I tried to pricing the American Call option using "Longstaff-Schwartz" least squares method. However, I found the American call option is always lower than the Monte Carlo European call option (they should be equal to each other).
- I collected one stock's daily returns over past 10 years.
- Plot the frequency distribution of all daily returns.

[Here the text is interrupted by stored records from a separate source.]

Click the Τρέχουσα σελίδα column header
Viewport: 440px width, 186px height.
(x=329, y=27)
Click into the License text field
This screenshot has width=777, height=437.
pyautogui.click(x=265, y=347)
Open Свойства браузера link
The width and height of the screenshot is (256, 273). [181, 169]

- Found the "t Location-Scale Distribution" is the best fitted distribution, where $\mu=1.0118\times10^{-4}$, $\sigma = 0.0076$ and $\nu=2.5977$, the probability density function is given by \begin{equation} p(x)=\frac{\Gamma\left(\frac{\nu+1}{2}\right)}{\sigma\sqrt{\nu\pi}\Gamma\left(\frac{\nu}{2}\right)}\left[\frac{\nu+\left(\frac{x-\mu}{\sigma}\right)^2}{\nu}\right]^{-\frac{\nu+1}{2}}. \end{equation}
- The set of Monte Carlo daily returns is given by $x_{MC}=\{-20\% : 0.001\%:20\%\}$.

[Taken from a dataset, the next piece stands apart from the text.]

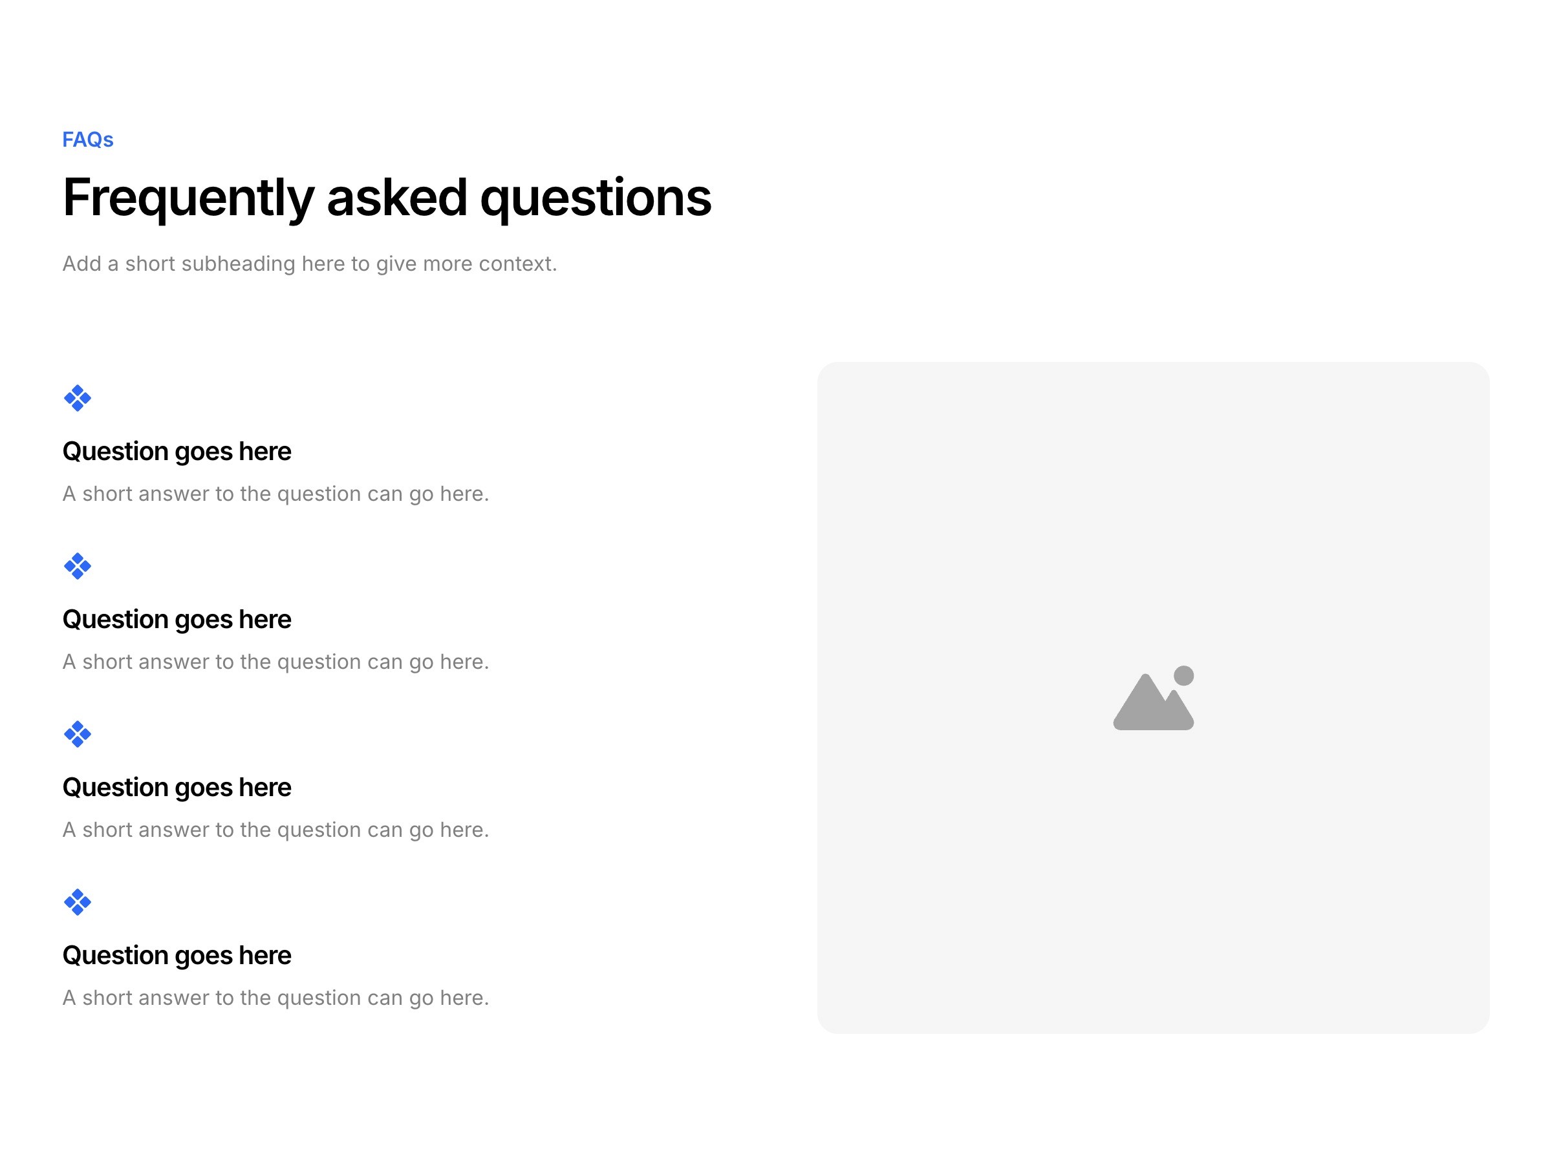
Task: Select the blue FAQs label
Action: point(88,139)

- Select 2-million numbers randomly from set $x_{MC}$ according to the "t Location-Scale Distribution".
- Initial stock price $S_0 = 16.86 $, generate Mont-Carlo price paths for $60$ days.
- The strike price $K=S_0=16.86$, risk-free rate $r=3.95\%$.
One of results is: American Call option $V_0^{A_c} = 0.7895$ and European Call option $V_0^{E_c} = 0.7907$.